_Problem requirements_
Locate the line that contains "This screenshot has width=1135, height=637.". Retype it and every line after it to the end of the records, exactly, but not the pictures.

═══ Stored data

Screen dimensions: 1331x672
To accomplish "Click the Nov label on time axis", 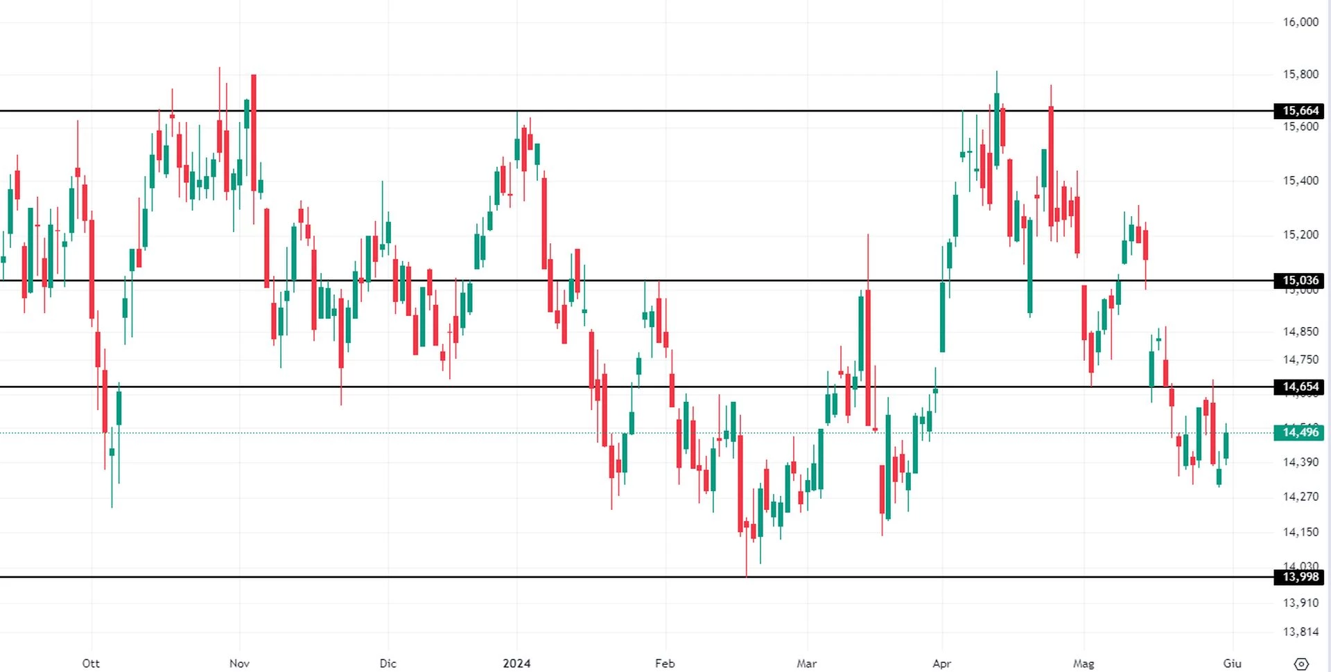I will [x=239, y=663].
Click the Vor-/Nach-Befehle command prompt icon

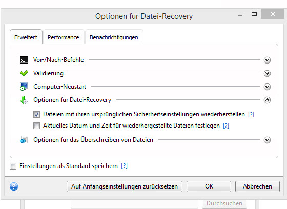pos(24,60)
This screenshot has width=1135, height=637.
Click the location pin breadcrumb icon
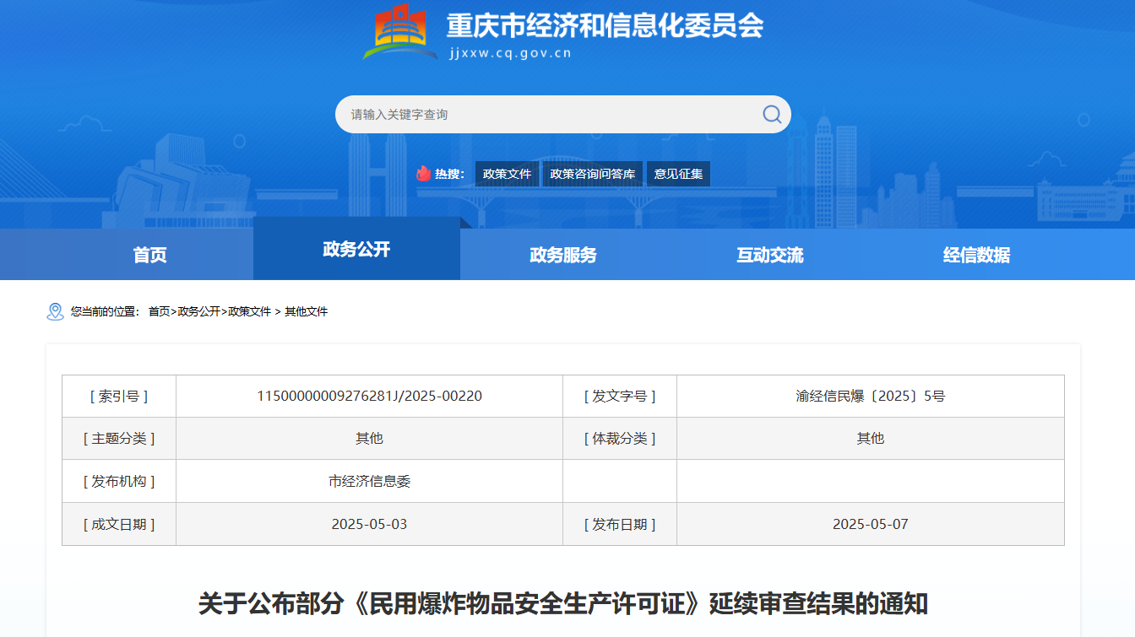[55, 311]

══════

_Task output_
This screenshot has width=1135, height=637.
Click the location pin breadcrumb icon
[55, 311]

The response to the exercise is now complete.